(Records for this exercise begins)

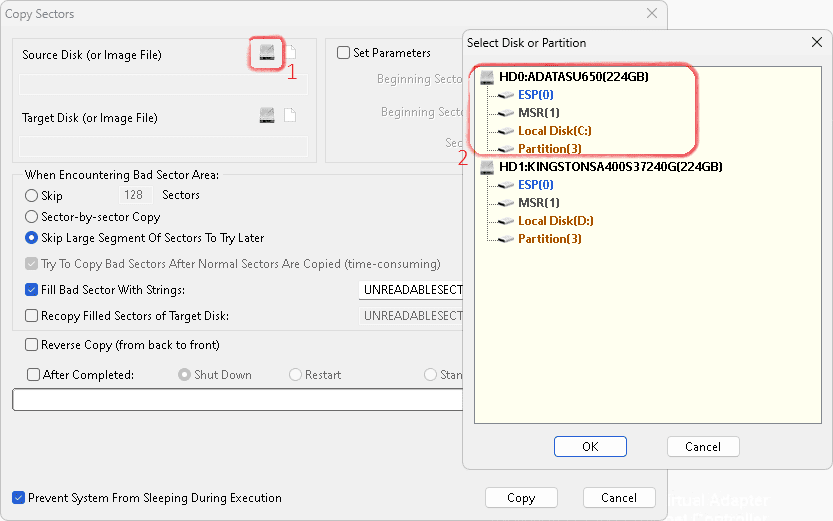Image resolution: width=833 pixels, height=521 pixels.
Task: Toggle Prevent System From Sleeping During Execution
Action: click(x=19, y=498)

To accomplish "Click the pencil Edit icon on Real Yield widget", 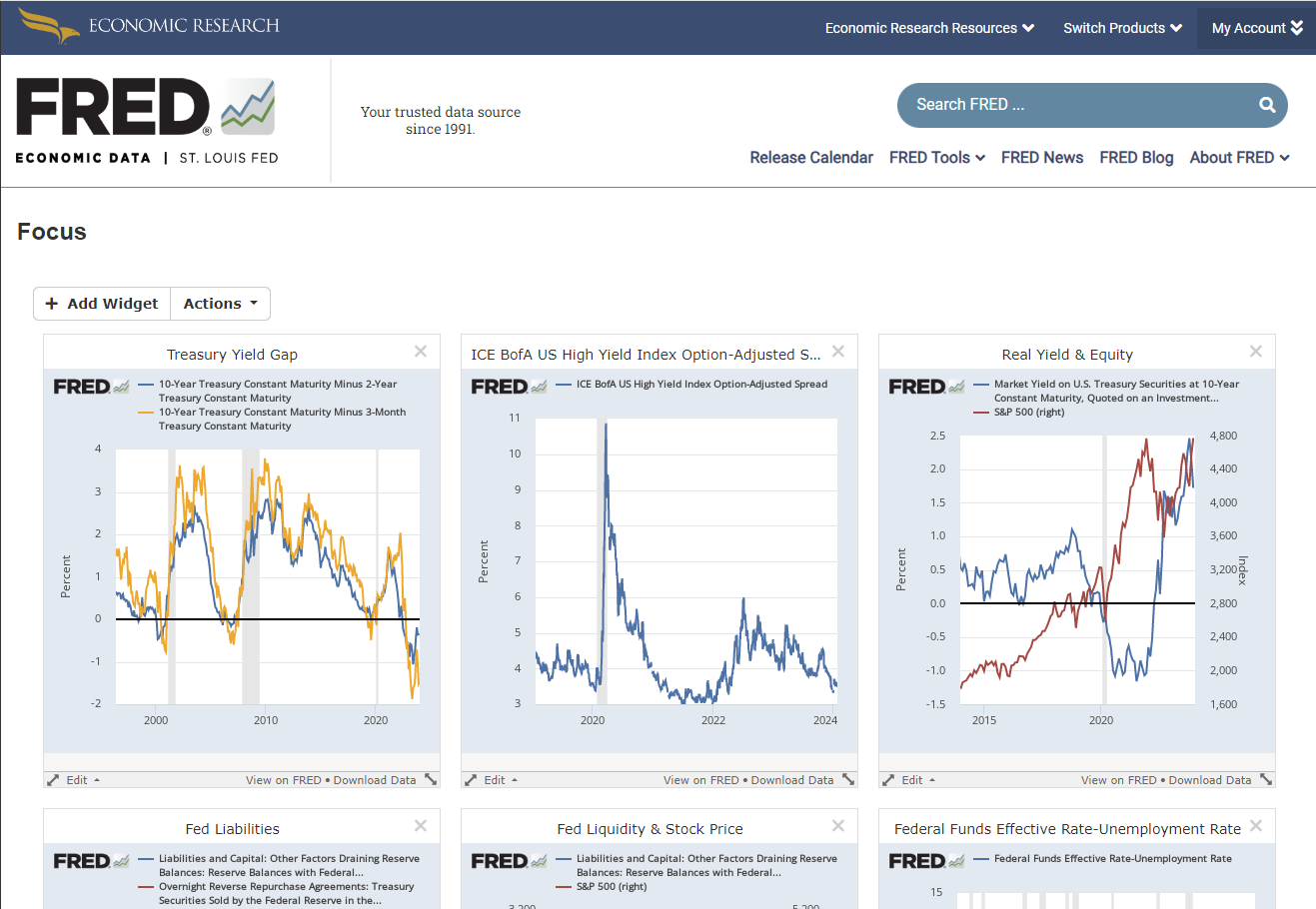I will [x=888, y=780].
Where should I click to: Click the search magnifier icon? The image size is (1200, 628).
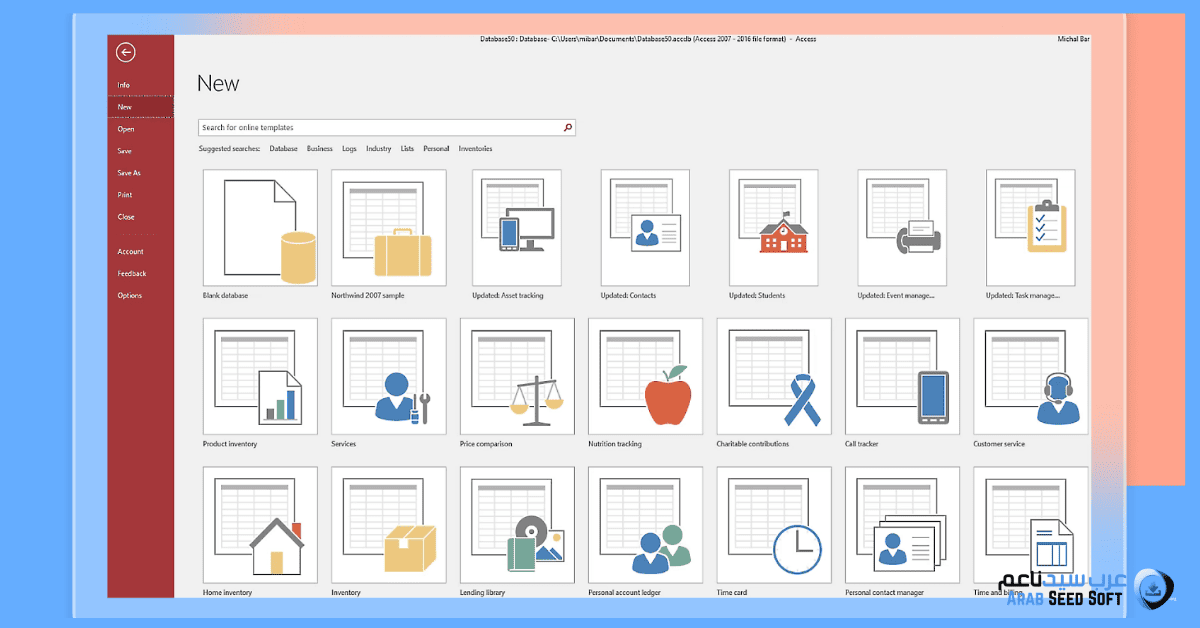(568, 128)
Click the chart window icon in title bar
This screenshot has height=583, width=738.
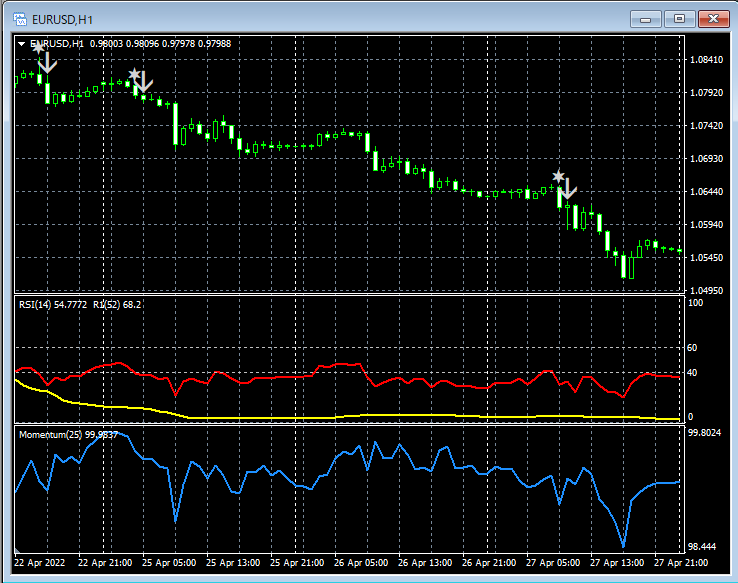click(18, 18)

(Records for this exercise ends)

What to work on: With the pictures excluded, transcribe word for word only the lines from the one containing "Click the chart window icon in title bar" through the last line of the records.

Completed exercise:
Click the chart window icon in title bar
This screenshot has height=583, width=738.
click(18, 18)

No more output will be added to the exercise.